Media portrayal of landlords “unfair and inaccurate” – poll

Specialist lender Landbay has published another poll concerning landlords’ views. 

It claims a poll of landlords with a total of 3,000 properties found that the vast majority found the media portrayal of the market as inaccurate. 

Apparently only 9% found the negative assessment of the current market as accurate. 

Rob Stanton, sales and distribution director at Landbay, says: “The media – chiefly social but also the mainstream press – is traducing buy-to-let landlords. People seem to have a view that landlords are rolling in cash making huge profits; the situation has got worse over the last year presumably encouraged by the legislative agenda.  

“As more landlords – small business owners – leave the market in the face of counter-productive red tape, the landlord-bashers are going to get a wake-up call when they realise the housing crisis has not disappeared and, because the supply of rental properties has shrunk, rents have risen.”

Landbay says there was ittle difference between predominantly HMO or MUFB landlords and those with more conventional portfolios. But there was a significant difference between landlords borrowing via Ltd companies and those still borrowing as individuals.  

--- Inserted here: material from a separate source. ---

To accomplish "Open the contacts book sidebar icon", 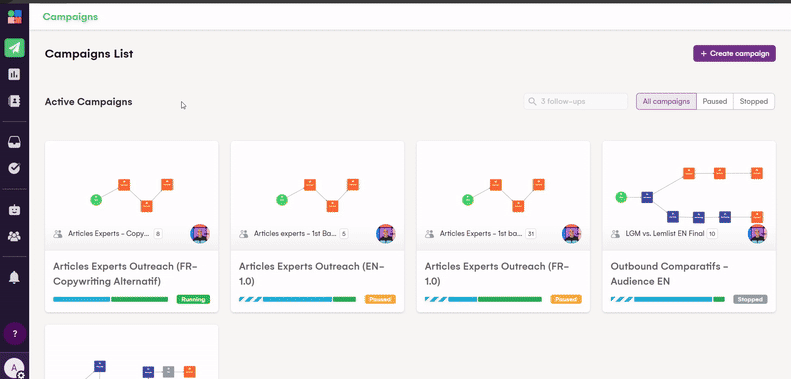I will pos(14,101).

While 10% of those borrowing solely through Ltd company structures (or with a blend of Ltd company and individual borrowing, thought the media’s portrayal was neither fair nor accurate, only 4% of those borrowing solely as individuals shared this view.

Equally, only 4% of landlords with single properties or portfolios of two or three properties thought the media portrayal was fair and accurate, compared to 10% of those with four or more properties.

Stanton continues: “Landlords with only a few properties tend to be those that have invested all their savings and inheritance into their properties in the hope of providing themselves with a retirement income.  I think they genuinely care about the state of their properties and therefore find their demonisation even more unfair.”